== RECORDS TO PROCESS ==

>>>>

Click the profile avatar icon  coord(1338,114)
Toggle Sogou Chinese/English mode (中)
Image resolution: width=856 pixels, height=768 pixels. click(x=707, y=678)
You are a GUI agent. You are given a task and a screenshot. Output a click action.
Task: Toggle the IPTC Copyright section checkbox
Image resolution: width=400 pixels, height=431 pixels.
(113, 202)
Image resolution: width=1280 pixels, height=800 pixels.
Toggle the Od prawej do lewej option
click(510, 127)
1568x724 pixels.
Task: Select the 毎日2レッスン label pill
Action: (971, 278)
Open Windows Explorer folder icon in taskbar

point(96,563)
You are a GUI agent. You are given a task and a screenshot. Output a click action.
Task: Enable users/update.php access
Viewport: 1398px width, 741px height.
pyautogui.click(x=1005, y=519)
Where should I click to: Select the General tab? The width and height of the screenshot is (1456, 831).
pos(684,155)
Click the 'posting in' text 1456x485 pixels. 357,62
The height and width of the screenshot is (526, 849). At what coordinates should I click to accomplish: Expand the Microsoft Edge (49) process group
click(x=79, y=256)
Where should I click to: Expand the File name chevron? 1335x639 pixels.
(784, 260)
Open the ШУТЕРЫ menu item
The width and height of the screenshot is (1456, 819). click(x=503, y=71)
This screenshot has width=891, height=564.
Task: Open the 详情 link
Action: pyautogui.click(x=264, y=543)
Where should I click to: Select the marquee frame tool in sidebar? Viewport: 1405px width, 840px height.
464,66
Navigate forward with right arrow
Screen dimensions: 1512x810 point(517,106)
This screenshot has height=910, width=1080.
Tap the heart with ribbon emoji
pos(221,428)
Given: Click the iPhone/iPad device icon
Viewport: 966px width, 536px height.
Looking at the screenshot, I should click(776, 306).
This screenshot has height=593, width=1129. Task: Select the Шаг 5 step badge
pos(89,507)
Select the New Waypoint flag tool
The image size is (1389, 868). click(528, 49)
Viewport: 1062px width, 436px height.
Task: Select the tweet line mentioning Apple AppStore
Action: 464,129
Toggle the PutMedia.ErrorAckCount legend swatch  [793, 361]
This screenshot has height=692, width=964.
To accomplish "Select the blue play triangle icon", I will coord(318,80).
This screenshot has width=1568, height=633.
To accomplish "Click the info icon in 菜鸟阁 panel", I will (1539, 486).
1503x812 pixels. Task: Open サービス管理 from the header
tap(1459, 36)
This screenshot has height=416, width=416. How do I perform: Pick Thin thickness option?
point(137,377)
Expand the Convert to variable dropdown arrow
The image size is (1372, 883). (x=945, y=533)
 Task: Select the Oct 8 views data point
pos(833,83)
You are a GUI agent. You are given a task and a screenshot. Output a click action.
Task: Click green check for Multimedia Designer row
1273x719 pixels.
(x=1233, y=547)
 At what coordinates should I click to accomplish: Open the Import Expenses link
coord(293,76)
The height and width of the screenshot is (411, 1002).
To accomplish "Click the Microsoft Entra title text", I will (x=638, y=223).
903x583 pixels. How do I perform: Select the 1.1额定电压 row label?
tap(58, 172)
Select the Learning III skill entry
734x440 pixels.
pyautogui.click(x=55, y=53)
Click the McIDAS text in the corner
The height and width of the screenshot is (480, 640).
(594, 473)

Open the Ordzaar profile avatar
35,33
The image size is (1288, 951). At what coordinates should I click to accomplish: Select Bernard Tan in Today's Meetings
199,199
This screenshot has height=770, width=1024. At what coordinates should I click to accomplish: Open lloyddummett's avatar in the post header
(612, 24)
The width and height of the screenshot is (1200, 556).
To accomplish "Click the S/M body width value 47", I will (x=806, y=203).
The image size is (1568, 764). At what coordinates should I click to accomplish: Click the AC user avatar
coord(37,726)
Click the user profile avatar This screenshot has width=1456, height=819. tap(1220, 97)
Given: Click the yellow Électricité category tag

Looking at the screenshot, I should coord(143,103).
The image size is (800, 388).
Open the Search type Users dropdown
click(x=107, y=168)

<<<<

== AIM ==
Recast the records as a two-column CSV with the columns request and answer, starting with the line that contains "The image size is (800, 388)." and going on through the end of the records. Give one row for each request, putting its text and its answer each in one quoted field with line breaks turned into spaces.

== EXERCISE OUTPUT ==
request,answer
"The image size is (800, 388). Open the Search type Users dropdown","click(x=107, y=168)"